본 발명은 자가면역질환의 진단을 위한 정보를 제공하기 위하여, 말초 혈액 세포를 자극하고 단백질 분비를 억제시켜, 형광체, MMP 특이적 펩타이드 기질, 소광체 및 고분자를 포함하는 MMP 특이적 나노프로브로 상기 말초 혈액 세포를 표지한 후 유세포 분석기를 사용하여 활성화된 MMP의 양을 정량화하는 방법에 관한 것이다.

Description

나노프로브를 이용한 자가면역질환 진단용 말초 혈액 세포 내 활성 기질 금속 단백질 분해효소의 정량화 방법{Method for quantifying Matrix metalloproteinases in peripheral blood cell using nanoprobe for diagnosing autoimmune diseases}
본 발명은 자가면역질환의 진단을 위한 정보를 제공하기 위하여, 말초 혈액 세포 중의 활성화된 기질 금속 단백질 분해효소 (Matrix metalloproteinase, MMP)를 정량화하는 방법에 관한 것이다.

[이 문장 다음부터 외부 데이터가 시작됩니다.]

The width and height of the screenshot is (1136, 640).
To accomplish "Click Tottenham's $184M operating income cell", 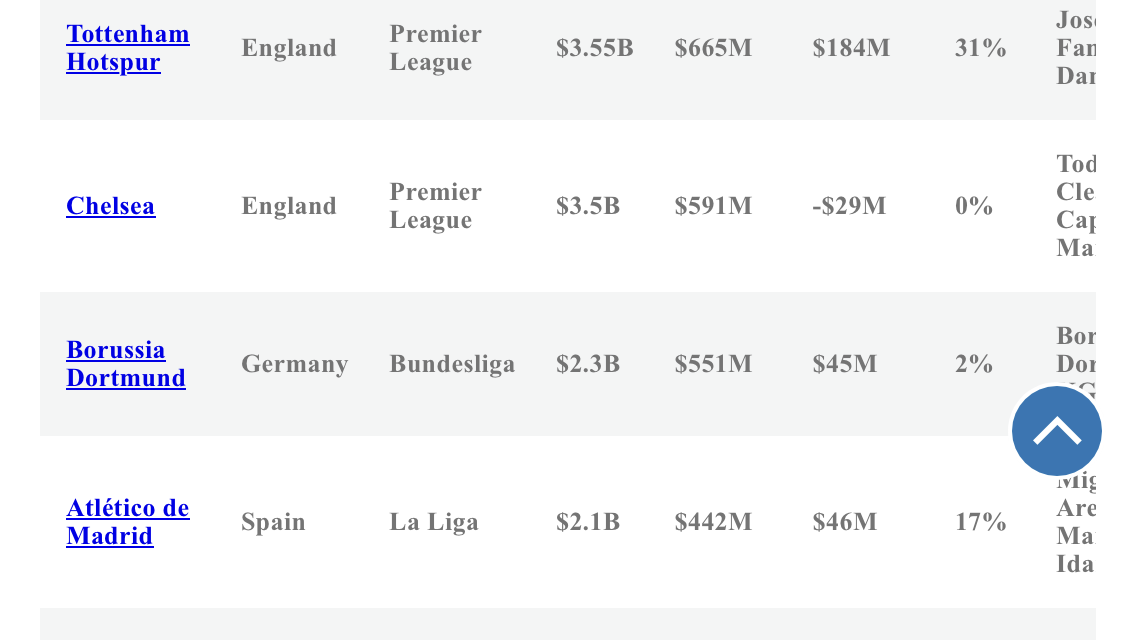I will pyautogui.click(x=851, y=48).
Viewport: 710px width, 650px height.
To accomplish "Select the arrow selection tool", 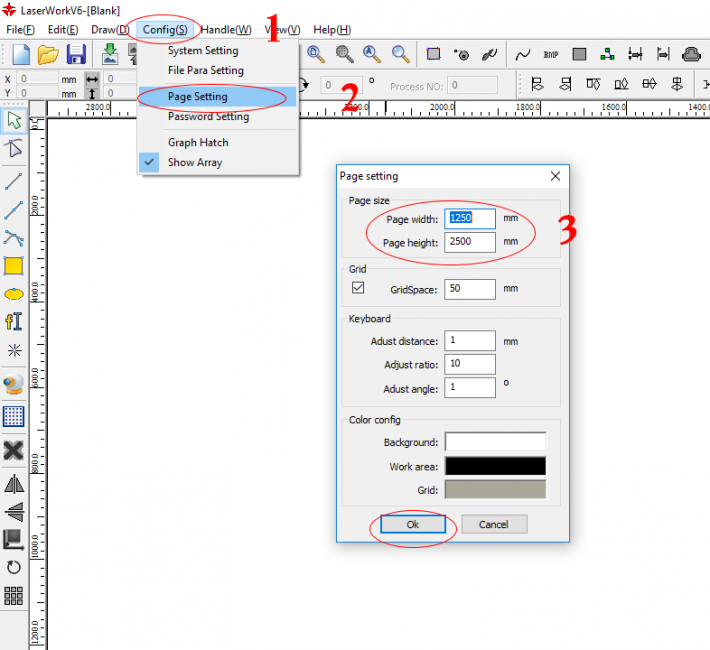I will click(14, 121).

류마티스 관절염은 현재까지 정확한 원인이 밝혀지지 않은 자가면역성 질환으로 관절 활막에 염증을 유발하여 손가락, 발가락 등의 작은 관절부터 팔꿈치, 어깨, 무릎, 고관절에 이르는 큰 관절까지 파괴되어 결국 운동 장애와 관절 변형을 가져올 뿐 아니라 다양한 종류의 장기침범을 가져오는 전신질환이며, 초기 진단이 지연되거나 조기치료 실패시 대부분 비가역적인 만성질환으로 이환되어 이로 인해 직업을 잃거나 수명이 단축되는 등 삶의 질에 크나큰 손실을 미치게 되는 질병이다.

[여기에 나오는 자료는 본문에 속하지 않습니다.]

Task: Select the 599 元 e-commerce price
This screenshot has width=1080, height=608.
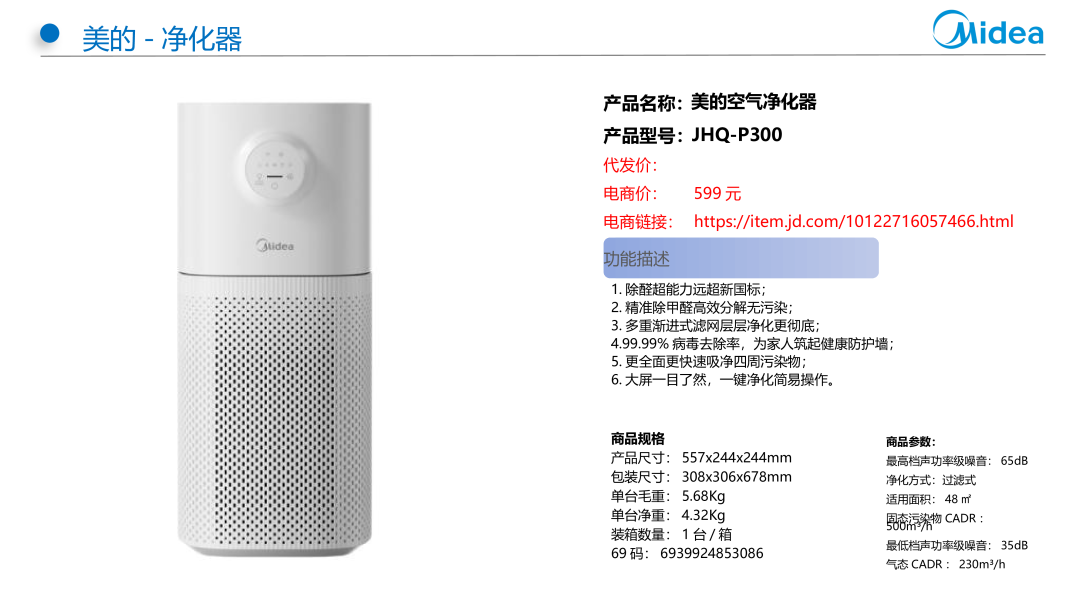Action: click(x=717, y=193)
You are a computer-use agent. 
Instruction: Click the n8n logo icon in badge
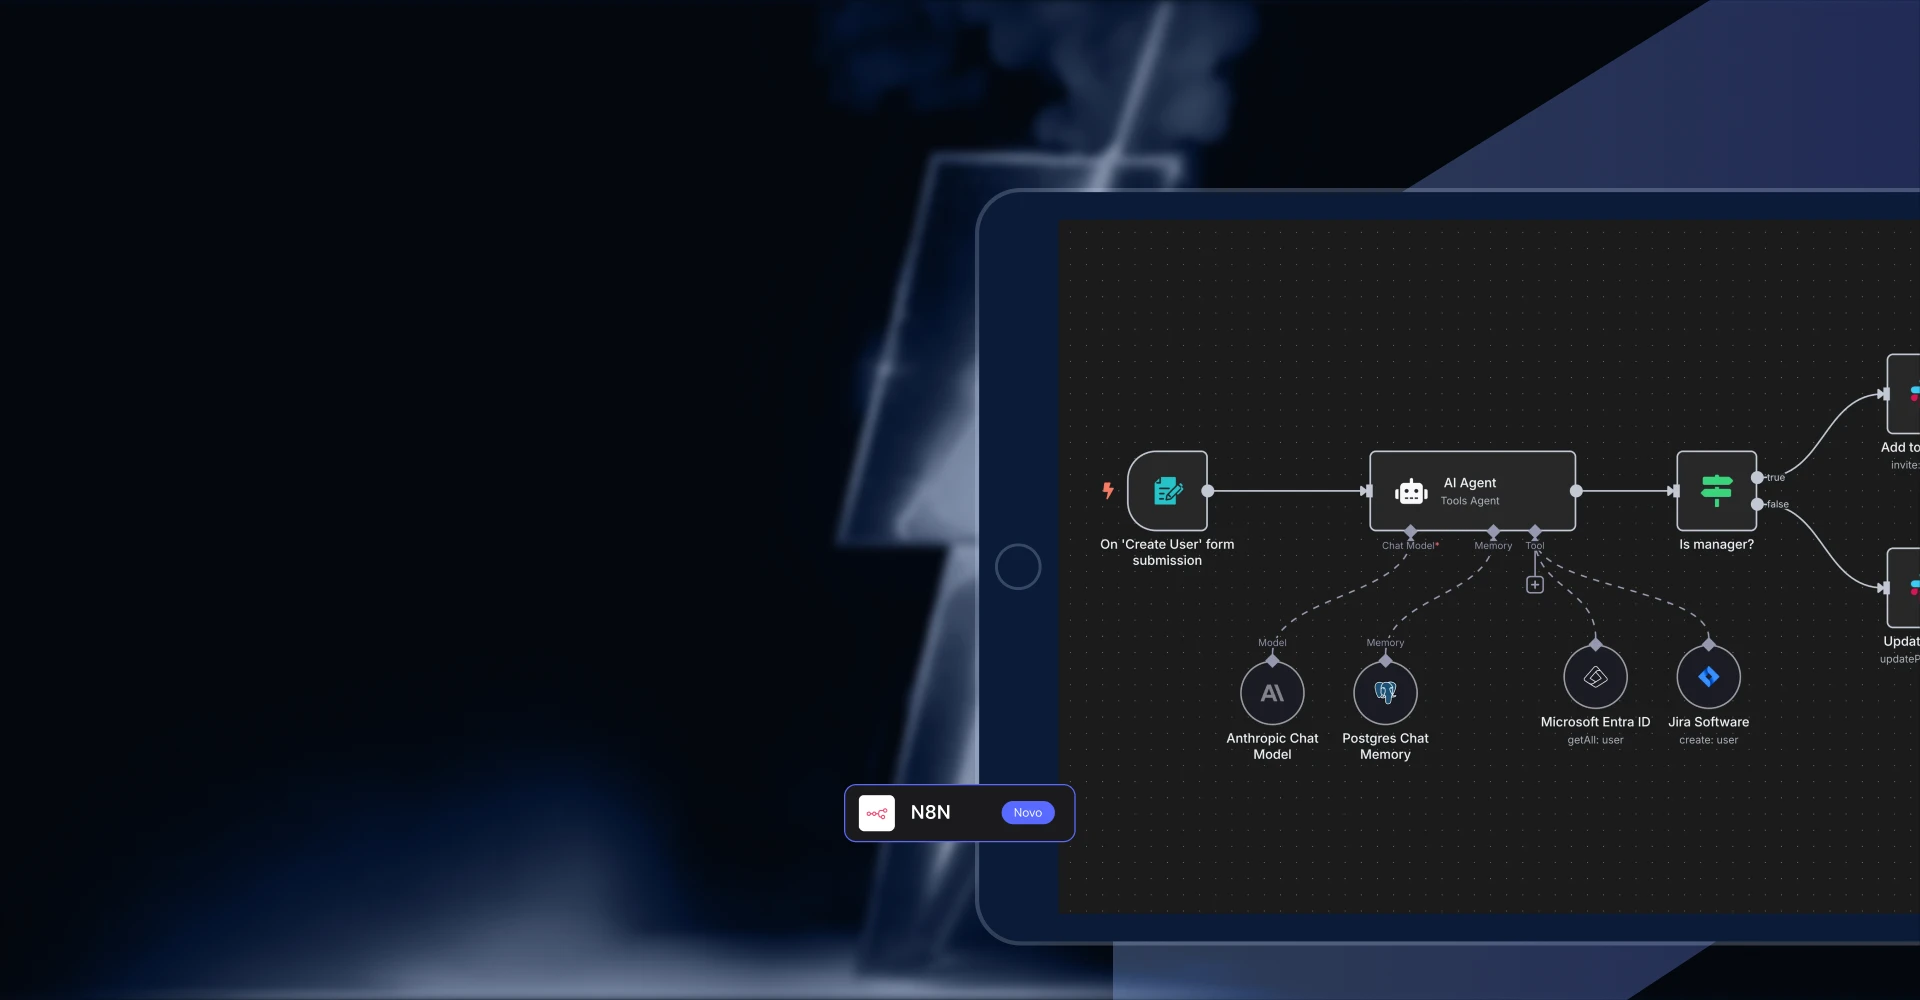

현재 임상에서 사용되고 있는 1987년 미국 류마티스 학회 (ACR)의 류마티스 관절염 진단에는 생물학 표지자 중에서 류마티스인자 (rheumatoid factor;RF)만이 유일한 기준에 포함되어 있으나 RF는 진단의 특이도가 낮아 조기 진단에 도움을 주기보다는 진단을 모호하게 만드는 경우가 종종 있어 임상적으로 확진의 보조적 수단으로 한계가 있다.
류마티스 관절염은 조기에 적극적 치료를 시작하면 관절통이나 관절 강직이 호전되며 치료 반응이 좋을 경우 삶의 질이 개선되고 방사선학적 골 파괴 및 심각한 신체 장애와 수명 단축을 예방 또는 지연시킬 수 있다. 질병 치료 효과를 모니터링 하기 위해 현재 사용하고 있는 적혈구 침강속도 (erythrocyte sedimentation rate;ESR)나 C-반응 단백 (C-reactive protein;CRP) 방법은 관절의 특이 물질이 아닌 전신 질환 혹은 염증 상태에서 비특이적으로 반응하는 한계점이 있어 특이적 검사 지표로서 그 활용에 한계가 있다.

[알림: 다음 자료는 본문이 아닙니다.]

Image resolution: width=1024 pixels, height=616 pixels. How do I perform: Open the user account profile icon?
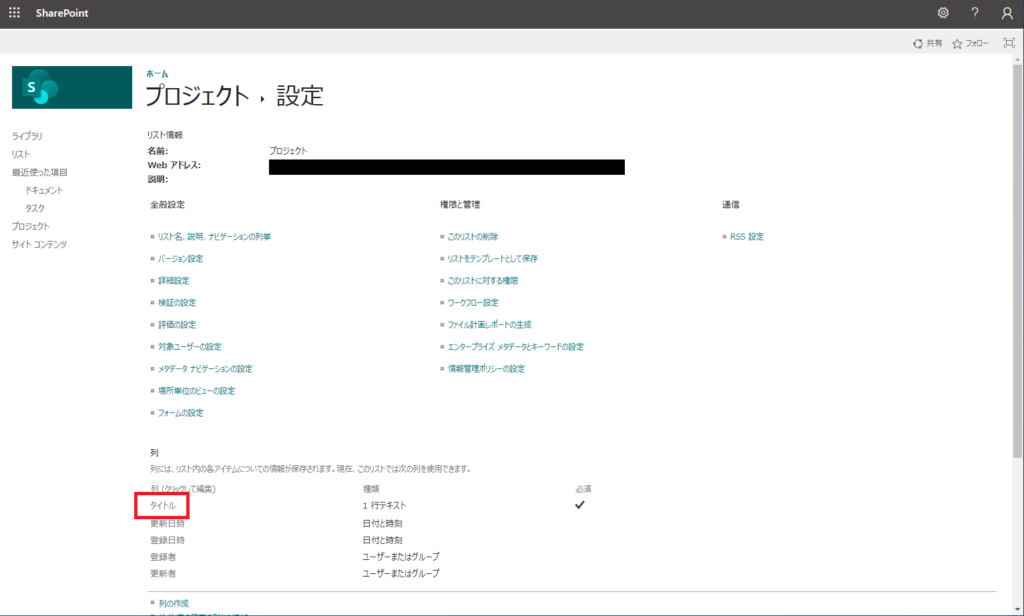tap(1006, 13)
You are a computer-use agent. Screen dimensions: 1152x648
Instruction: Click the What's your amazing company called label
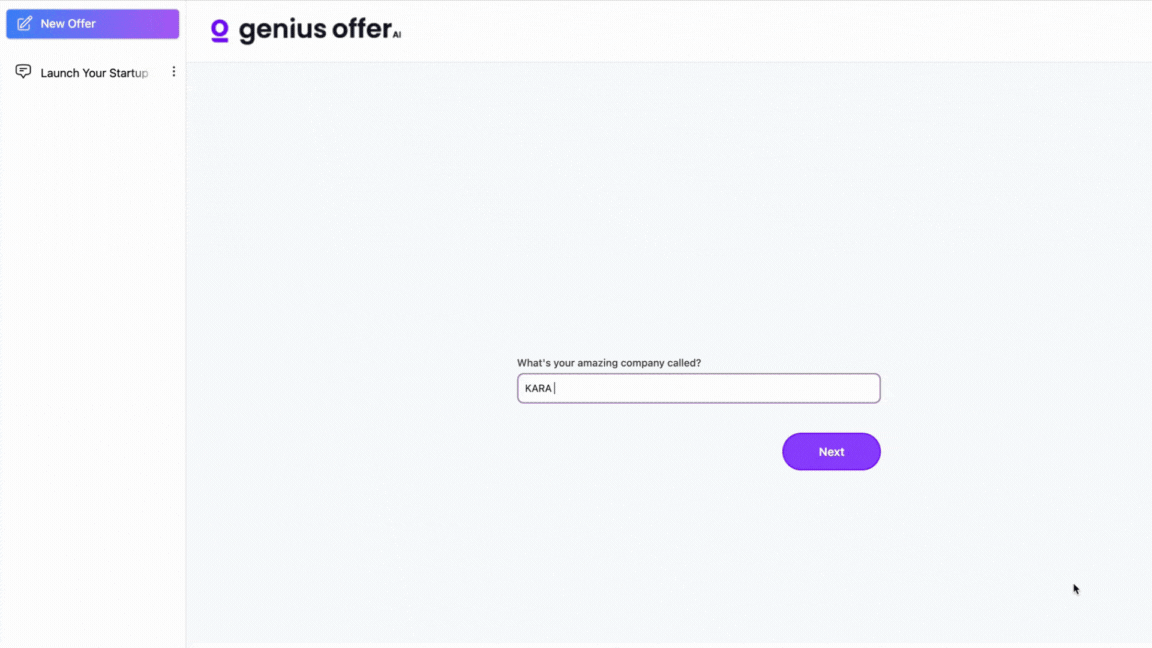(x=608, y=363)
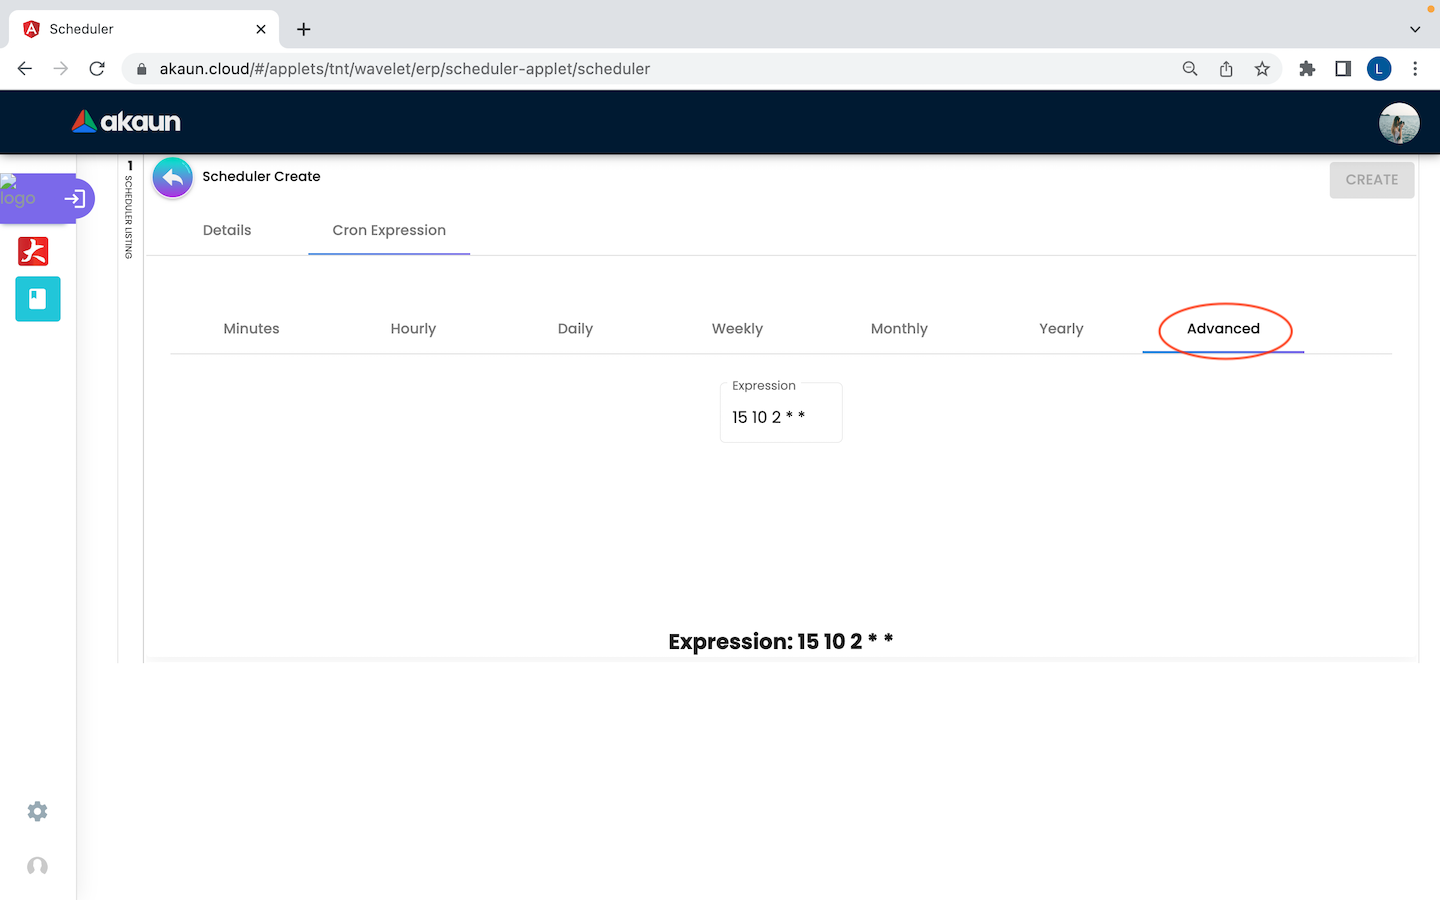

류마티스 관절염의 혈청학적 조기 진단을 위해 최근 개발되어 임상 적용 가능성이 제기되고 있는 항핵주위인자, 항케라틴항체, 항RA33, 항Sa항체 등의 검사들은 RF와 같은 기존 검사보다 특이도는 향상되고 있으나 질병에 대한 민감도가 떨어지고 검사과정이 복잡하기 때문에 임상에서 널리 사용되지 않고 있다. 2010년 개정된 미국 류마티스 학회 류마티스 관절염 진단 기준에 포함된 생물학적 표지자인 항고리 시트룰린 항체 (Anti-CCP) 또한 특이도는 높지만 민감도는 낮아 환자 진단을 놓칠 가능성이 제시되었고, 항 CCP농도와 질병 활성도 간의 상관관계가 뚜렷하지 않은 것으로 밝혀져 치료반응을 모니터링 하는 데는 미흡하다는 단점이 있다.
상기 미흡한 점을 보충하기 위한 다른 생물학적 표지자 후보로 대두되고 있는 기질 금속 단백질 분해효소는 활막에서 직접적으로 생성되므로 류마티스 관절 파괴에 관여하는 중요한 효소 중에 하나라는 장점이 있어 조기 진단 뿐만 아니라 치료 효과를 모니터링 하는데 큰 역할을 할 것으로 기대되어 기질 금속 단백질 분해효소 발현과 류마티스 관절염 진행의 상관성에 대한 연구가 광범위하게 이루어져 왔다.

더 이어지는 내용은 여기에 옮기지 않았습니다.